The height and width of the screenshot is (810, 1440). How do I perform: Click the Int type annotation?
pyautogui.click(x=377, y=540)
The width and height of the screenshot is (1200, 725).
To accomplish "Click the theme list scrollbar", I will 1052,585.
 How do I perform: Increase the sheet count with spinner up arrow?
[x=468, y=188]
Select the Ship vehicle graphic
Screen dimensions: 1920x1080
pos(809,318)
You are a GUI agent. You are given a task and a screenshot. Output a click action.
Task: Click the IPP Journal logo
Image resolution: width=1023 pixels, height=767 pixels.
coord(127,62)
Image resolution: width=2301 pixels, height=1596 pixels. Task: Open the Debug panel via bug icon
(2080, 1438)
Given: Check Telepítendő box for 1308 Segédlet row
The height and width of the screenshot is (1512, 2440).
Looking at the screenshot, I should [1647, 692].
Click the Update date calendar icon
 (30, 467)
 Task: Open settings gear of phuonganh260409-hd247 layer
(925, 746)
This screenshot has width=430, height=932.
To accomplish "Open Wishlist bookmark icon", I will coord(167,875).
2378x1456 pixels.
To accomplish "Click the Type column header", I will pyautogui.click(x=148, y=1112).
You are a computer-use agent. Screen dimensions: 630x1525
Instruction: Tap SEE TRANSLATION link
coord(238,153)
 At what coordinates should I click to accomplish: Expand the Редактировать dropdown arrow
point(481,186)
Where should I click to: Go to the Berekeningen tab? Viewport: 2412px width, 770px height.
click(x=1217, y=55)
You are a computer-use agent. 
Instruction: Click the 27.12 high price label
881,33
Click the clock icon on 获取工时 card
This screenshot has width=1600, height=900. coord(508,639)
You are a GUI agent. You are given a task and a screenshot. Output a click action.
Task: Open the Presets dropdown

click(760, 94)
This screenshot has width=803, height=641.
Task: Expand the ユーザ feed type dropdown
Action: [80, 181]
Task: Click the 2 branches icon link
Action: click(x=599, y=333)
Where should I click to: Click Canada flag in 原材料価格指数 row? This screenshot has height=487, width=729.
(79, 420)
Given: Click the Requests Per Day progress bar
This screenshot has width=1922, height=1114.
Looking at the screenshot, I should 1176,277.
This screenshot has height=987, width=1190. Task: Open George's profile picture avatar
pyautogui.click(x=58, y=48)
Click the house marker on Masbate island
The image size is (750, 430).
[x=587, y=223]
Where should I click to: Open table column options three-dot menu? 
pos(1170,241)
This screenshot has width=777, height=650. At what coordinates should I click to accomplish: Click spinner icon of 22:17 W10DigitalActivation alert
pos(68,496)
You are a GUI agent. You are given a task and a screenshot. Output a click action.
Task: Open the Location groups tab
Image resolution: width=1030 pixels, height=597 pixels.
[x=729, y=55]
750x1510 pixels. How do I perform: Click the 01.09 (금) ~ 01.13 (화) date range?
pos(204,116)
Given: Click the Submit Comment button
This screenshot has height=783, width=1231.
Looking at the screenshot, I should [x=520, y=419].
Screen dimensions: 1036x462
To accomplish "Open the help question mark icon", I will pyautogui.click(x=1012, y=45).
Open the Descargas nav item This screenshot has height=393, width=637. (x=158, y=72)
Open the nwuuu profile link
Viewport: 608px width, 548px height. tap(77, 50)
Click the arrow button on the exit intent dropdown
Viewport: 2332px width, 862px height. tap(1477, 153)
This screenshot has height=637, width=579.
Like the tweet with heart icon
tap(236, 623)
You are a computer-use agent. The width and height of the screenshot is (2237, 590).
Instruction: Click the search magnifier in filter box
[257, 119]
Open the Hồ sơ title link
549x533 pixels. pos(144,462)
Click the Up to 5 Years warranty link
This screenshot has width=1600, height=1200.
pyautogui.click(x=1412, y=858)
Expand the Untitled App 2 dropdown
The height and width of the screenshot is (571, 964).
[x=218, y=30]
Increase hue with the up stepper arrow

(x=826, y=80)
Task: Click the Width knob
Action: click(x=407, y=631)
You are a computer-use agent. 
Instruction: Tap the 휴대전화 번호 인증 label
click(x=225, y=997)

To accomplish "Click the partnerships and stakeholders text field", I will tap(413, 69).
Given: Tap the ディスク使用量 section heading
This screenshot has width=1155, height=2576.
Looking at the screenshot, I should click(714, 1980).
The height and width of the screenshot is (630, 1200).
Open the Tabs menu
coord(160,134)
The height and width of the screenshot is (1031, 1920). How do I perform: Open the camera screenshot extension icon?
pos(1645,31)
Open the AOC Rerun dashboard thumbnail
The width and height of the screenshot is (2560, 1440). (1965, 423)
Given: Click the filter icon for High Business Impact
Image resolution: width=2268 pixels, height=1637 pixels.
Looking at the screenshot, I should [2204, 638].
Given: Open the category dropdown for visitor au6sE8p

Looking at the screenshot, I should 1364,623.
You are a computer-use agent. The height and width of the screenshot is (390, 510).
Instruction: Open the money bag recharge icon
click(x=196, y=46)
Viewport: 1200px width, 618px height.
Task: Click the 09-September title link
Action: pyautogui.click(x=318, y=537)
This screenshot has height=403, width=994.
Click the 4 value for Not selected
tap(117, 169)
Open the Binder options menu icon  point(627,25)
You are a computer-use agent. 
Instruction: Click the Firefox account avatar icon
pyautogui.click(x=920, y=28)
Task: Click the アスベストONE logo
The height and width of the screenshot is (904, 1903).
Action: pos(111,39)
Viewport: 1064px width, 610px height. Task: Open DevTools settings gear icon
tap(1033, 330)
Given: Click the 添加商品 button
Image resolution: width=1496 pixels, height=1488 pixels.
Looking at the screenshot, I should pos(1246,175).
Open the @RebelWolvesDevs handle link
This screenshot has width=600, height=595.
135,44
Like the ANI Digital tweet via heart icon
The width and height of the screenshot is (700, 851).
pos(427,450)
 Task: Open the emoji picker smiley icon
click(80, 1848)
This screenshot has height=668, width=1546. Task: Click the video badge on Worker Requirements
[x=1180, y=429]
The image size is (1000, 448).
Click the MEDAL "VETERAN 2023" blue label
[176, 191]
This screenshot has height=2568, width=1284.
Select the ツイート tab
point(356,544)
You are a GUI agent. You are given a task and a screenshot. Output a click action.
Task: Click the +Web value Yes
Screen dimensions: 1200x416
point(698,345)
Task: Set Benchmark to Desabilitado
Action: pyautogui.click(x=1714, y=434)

++++++++++

Ricopia parola per parola la parte del materiale che si apre con la riga contenente "will tap(413, 69)." e si chiude con la riga contenente "Action: pos(111,39)", includendo entrambe le righe.

## Soluzione scritta:
To accomplish "Click the partnerships and stakeholders text field", I will tap(413, 69).
Given: Tap the ディスク使用量 section heading
This screenshot has width=1155, height=2576.
Looking at the screenshot, I should click(714, 1980).
The height and width of the screenshot is (630, 1200).
Open the Tabs menu
coord(160,134)
The height and width of the screenshot is (1031, 1920). How do I perform: Open the camera screenshot extension icon?
pos(1645,31)
Open the AOC Rerun dashboard thumbnail
The width and height of the screenshot is (2560, 1440). (1965, 423)
Given: Click the filter icon for High Business Impact
Image resolution: width=2268 pixels, height=1637 pixels.
Looking at the screenshot, I should [2204, 638].
Given: Open the category dropdown for visitor au6sE8p

Looking at the screenshot, I should 1364,623.
You are a computer-use agent. The height and width of the screenshot is (390, 510).
Instruction: Open the money bag recharge icon
click(x=196, y=46)
Viewport: 1200px width, 618px height.
Task: Click the 09-September title link
Action: pyautogui.click(x=318, y=537)
This screenshot has height=403, width=994.
Click the 4 value for Not selected
tap(117, 169)
Open the Binder options menu icon  point(627,25)
You are a computer-use agent. 
Instruction: Click the Firefox account avatar icon
pyautogui.click(x=920, y=28)
Task: Click the アスベストONE logo
The height and width of the screenshot is (904, 1903).
Action: pos(111,39)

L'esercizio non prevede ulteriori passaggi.